Untitled Part 1

10 1 0
                                    

grace pov

I walked the sidewalk that I knew very well. I knew how many steps it would take me to reach the end of the block. And I counted every time. Just to be sure I was right. I walked the cliff that fell into the street, but I wasn't scared. I didn't know that I should be.

I didn't own a car. And I didn't know the reason. Maybe because the only place I go is my college. 4 blocks away. Or that I loved to take the overpriced bus everywhere. 

The sounds of the street came back and I learned to love the sound of my feet hitting the shaped concrete. quiet, but noticeable, loud, but in the background. I grew to love the sound of my keys hitting each other. subtle, but obnoxious, home, but locked away.  
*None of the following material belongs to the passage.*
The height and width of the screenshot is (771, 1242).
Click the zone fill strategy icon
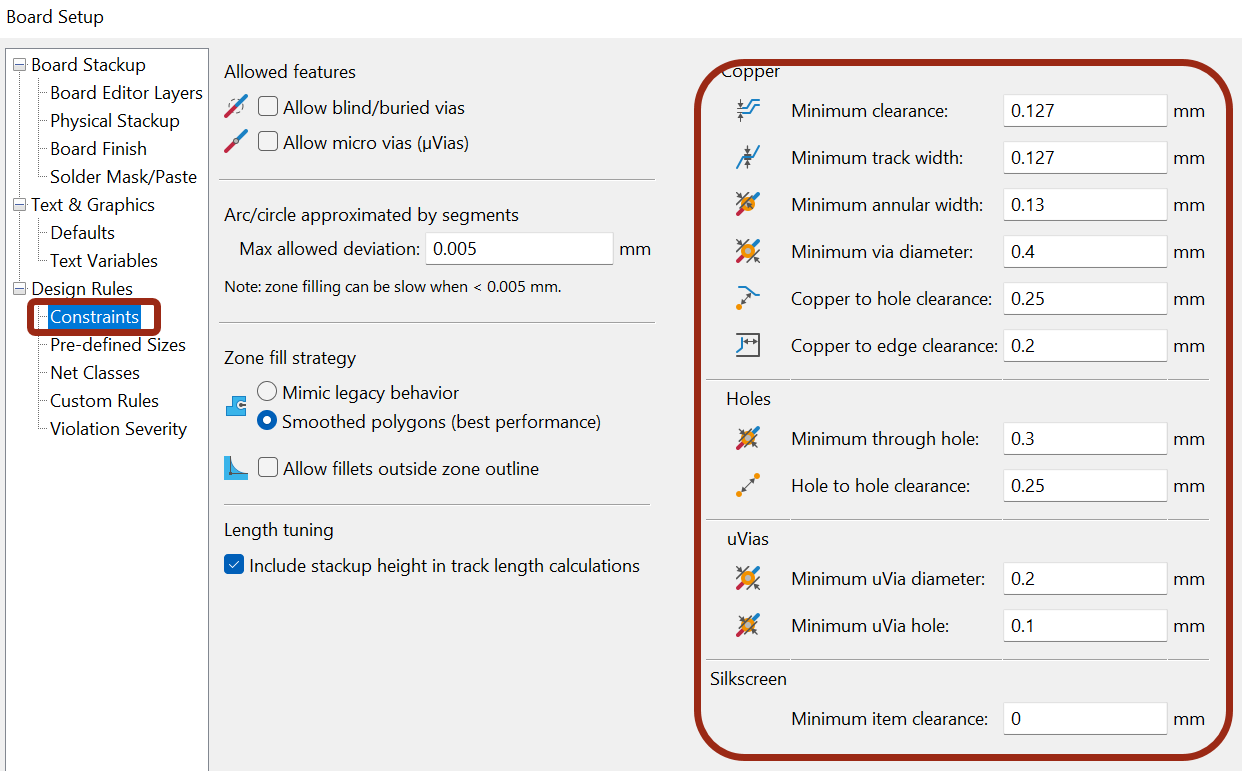(x=236, y=406)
Many people in my life have asked me why I live underneath the highway. A lone house, shaking with the weight of the cars floating above it. And I, with time, realized why I did. Because it's crazy to think that you are in your own mind, and everybody else is in theirs. Completely unaware of anybody's thoughts except for their own. Oblivious to the idea that they are not alone, but that other people think, and that other people feel, and that everybody is thinking themselves into death.

That is why I live underneath the highway. Because everybody has their own life to go to. And they have to drive past mine to get to theirs.